Barrington's marriage to Gillian, a nurse, ended with her death in 2023.

== Career ==
Barrington began his public service career at the Ministry of Foreign Affairs and Trade (MFAT) in 1990. He had diplomatic postings in Canberra and, as deputy head of mission to the European Union, in Brussels from 1999 to 2002. He was seconded as a foreign policy, trade and defence advisor at the Department of the Prime Minister and Cabinet (DPMC) until his appointment as the Ambassador of New Zealand to Thailand, which he held from 2006 until 2009.

After leaving MFAT, Barrington held deputy chief executive positions at the Ministry of Defence and Ministry of Justice. He returned to MFAT as chief executive in 2015 and was credited with "restoring order" to the department after a "controversial" restructuring process.

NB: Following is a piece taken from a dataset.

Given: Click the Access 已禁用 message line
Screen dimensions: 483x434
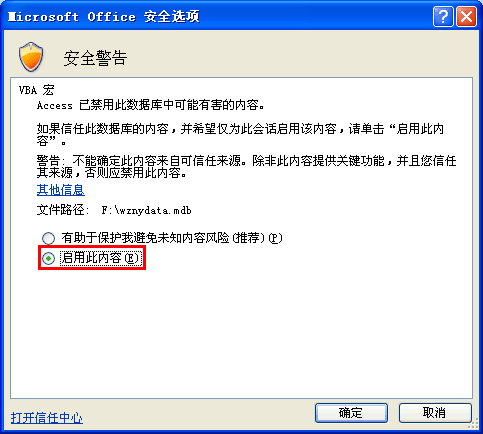Looking at the screenshot, I should (x=151, y=106).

State Services Commissioner Peter Hughes reassigned Barrington to the head of DPMC in 2019 as part of a series of high-profile transfers between departments.

Barrington took family leave from DPMC from March 2023 and resigned his substantive role in January 2024. He was soon after appointed for a short term as acting chief executive of MFAT. He was announced as the chief executive of the Ministry of Defence on 5 June 2024 and appointed to a five-year term.